(What you should do)
Pull each line holding "computer" out of the entries below.
(Data extracts begins)
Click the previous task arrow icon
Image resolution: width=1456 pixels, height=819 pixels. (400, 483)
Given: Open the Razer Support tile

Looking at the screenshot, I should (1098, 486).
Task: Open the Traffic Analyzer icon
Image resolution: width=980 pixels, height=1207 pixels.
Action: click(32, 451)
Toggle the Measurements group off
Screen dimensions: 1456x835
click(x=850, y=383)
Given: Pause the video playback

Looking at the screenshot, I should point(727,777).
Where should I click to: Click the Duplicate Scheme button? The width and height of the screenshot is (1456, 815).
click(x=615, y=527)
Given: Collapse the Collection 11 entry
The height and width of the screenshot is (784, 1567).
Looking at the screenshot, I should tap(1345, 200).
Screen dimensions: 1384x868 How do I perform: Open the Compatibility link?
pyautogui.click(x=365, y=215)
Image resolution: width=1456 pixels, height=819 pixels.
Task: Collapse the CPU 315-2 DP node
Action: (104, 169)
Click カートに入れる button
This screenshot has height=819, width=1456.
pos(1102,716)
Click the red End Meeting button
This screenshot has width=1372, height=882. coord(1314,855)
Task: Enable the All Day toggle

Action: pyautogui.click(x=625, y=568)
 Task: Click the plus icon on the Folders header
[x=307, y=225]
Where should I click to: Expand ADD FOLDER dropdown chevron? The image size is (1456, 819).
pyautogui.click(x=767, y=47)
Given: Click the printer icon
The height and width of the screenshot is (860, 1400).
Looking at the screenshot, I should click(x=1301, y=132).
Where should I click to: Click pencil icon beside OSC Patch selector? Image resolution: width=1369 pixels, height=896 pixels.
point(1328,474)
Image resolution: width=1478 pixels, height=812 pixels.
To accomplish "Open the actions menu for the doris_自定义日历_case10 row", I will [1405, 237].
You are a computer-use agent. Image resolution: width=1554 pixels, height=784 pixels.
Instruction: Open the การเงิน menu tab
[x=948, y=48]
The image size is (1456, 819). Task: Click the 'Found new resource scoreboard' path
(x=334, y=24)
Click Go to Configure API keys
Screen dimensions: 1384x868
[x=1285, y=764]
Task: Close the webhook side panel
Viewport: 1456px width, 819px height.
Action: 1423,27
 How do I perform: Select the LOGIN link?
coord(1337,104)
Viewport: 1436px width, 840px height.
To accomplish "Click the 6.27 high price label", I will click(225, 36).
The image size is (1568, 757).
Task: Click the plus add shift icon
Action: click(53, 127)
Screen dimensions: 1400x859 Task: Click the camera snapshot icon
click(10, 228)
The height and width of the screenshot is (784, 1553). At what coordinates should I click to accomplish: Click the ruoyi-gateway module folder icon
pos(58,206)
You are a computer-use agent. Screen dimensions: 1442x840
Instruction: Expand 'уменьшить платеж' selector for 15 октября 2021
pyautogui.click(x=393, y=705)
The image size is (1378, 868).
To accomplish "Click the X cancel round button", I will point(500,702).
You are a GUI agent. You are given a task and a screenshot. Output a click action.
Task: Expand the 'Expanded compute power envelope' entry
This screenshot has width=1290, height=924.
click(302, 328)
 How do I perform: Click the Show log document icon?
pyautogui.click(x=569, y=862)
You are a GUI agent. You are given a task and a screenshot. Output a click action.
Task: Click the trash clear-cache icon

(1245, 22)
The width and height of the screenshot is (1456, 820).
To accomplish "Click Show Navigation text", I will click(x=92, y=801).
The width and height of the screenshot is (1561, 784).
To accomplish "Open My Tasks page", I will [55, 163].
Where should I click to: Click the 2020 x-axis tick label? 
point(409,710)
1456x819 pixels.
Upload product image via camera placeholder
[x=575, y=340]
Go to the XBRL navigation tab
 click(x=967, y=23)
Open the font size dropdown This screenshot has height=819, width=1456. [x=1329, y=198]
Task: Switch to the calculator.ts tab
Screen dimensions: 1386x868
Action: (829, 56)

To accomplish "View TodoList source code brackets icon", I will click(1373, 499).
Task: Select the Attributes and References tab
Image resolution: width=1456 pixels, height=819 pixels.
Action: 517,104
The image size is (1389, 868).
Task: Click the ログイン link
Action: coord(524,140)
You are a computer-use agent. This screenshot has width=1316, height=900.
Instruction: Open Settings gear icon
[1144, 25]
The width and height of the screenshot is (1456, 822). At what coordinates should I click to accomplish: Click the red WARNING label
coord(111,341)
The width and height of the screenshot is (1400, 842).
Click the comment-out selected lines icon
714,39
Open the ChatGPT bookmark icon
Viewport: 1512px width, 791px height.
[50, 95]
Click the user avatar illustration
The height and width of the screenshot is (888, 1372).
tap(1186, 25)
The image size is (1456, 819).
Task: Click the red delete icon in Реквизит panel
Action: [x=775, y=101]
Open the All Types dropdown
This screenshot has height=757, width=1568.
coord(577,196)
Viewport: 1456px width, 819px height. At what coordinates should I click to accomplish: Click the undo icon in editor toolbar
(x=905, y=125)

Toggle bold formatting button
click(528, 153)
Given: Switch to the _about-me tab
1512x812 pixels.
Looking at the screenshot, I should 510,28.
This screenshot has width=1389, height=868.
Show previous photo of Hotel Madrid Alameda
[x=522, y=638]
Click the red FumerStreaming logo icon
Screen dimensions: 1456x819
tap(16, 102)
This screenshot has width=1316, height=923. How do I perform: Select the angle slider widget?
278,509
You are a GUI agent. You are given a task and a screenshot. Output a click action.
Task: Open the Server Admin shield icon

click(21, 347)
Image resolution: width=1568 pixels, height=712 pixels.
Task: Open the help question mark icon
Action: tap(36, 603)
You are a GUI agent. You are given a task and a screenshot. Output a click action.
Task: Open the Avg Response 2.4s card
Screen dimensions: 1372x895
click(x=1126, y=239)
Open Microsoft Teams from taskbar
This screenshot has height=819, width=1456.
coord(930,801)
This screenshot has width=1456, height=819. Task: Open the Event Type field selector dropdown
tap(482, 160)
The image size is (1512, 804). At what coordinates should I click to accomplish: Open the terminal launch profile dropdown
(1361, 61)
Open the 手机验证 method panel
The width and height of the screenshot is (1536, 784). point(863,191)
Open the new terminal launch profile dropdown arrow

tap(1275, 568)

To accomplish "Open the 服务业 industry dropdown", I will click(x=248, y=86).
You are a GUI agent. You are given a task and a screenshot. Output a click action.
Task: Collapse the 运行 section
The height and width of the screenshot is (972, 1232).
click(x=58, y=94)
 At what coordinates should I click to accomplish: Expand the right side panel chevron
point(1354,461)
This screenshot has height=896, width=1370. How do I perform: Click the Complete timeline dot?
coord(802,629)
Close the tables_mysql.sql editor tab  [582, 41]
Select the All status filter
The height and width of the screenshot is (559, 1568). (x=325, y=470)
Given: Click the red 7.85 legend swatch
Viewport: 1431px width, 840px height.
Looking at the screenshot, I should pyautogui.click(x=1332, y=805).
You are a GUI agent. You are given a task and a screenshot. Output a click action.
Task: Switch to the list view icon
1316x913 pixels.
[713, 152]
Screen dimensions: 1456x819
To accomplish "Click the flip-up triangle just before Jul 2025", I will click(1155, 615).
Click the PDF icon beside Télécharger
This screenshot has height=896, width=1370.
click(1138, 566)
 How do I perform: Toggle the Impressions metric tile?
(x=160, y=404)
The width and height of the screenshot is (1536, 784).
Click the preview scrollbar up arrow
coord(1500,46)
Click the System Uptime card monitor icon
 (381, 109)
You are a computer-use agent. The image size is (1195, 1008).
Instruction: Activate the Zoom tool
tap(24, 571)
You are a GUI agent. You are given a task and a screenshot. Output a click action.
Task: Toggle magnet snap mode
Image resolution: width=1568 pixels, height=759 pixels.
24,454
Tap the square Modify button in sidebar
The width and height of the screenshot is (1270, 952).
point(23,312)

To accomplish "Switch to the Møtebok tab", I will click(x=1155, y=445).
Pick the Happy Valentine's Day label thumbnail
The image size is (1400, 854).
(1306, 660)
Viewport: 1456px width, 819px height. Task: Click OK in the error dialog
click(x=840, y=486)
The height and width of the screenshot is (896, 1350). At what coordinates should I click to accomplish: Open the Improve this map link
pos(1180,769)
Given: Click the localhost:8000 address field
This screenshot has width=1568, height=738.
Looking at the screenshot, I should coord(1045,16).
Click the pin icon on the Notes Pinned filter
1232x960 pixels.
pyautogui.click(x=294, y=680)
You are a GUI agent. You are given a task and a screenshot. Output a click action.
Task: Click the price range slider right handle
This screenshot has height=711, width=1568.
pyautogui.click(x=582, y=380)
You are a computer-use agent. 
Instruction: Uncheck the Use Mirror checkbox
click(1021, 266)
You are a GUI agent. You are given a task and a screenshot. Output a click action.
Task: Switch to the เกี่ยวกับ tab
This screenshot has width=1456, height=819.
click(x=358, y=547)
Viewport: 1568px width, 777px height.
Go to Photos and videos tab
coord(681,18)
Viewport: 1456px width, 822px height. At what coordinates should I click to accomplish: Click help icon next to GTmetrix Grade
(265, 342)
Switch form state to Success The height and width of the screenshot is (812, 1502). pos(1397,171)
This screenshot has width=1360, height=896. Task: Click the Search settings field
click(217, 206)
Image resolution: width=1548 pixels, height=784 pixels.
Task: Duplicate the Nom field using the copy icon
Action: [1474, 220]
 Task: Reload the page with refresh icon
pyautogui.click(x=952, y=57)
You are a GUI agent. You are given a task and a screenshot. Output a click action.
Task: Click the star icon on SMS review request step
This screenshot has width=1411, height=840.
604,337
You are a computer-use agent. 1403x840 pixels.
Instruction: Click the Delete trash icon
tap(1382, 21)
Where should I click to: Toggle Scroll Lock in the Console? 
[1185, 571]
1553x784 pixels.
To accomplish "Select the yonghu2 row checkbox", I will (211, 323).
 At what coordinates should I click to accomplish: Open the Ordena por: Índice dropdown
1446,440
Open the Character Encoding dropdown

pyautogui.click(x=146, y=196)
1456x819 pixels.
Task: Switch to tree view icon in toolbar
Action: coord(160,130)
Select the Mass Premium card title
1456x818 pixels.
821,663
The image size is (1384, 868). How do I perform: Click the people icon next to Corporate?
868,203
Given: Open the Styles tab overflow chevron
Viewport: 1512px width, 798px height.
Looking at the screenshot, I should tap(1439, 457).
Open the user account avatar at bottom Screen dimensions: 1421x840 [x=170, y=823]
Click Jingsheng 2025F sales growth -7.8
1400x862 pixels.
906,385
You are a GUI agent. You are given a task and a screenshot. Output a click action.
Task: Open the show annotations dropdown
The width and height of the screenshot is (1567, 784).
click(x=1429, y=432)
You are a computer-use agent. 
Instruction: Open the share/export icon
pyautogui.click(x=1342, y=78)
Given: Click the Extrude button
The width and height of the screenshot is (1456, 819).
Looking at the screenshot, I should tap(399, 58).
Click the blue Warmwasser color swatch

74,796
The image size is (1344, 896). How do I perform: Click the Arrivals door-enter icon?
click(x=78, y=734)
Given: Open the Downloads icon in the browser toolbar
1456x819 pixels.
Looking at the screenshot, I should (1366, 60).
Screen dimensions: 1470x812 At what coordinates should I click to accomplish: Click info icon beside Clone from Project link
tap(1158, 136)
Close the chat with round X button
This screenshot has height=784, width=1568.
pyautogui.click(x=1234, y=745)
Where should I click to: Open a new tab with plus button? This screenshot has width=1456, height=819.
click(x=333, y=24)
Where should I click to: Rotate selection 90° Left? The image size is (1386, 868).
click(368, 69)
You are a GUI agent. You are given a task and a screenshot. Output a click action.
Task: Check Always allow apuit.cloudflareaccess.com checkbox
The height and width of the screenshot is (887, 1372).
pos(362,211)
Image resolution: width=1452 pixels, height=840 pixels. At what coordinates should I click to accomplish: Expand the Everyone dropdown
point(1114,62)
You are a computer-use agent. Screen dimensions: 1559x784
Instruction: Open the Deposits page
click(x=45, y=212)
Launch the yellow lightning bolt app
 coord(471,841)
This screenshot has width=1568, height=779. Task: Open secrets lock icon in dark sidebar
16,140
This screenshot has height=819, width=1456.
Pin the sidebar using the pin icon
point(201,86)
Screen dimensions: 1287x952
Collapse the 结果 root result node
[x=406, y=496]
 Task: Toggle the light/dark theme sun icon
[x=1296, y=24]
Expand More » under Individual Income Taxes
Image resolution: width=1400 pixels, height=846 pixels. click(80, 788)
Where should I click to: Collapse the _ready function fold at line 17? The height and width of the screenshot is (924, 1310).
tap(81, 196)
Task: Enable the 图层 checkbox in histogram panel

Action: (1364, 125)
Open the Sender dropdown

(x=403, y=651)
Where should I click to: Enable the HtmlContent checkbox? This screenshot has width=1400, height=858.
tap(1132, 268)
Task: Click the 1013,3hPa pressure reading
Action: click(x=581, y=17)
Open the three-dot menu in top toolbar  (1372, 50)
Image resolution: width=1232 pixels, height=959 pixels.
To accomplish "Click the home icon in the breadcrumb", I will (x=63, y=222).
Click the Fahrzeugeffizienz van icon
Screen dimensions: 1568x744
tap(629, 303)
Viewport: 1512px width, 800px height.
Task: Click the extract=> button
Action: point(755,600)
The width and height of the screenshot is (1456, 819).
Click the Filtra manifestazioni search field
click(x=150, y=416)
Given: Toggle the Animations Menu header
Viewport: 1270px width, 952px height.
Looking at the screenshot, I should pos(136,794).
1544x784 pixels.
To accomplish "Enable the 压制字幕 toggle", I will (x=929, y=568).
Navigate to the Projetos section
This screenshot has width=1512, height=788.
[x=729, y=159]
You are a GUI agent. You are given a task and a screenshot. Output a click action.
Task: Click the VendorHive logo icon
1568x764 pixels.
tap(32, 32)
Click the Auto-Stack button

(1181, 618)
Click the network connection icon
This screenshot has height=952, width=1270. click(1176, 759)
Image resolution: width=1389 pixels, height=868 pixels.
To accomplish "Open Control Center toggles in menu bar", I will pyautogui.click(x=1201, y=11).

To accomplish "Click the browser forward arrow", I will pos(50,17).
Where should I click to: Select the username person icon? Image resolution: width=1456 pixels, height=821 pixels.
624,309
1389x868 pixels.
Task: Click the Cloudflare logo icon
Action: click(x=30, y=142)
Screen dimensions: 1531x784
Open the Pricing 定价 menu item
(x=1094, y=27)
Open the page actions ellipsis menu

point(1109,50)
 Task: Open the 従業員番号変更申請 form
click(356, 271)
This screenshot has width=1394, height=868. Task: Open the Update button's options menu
(Data extracts ends)
(Task answer)
You are a computer-use agent. Image resolution: width=1554 pixels, height=784 pixels.
You are a computer-use agent. Screen dimensions: 1442x840
You are a computer-use agent. This screenshot has width=1316, height=900.
You are a computer-use agent. The image size is (1195, 1008).
You are a computer-use agent. 
You are a computer-use agent. 1403x840 pixels.
You are a computer-use agent. 
You are a computer-use agent. Screen dimensions: 1559x784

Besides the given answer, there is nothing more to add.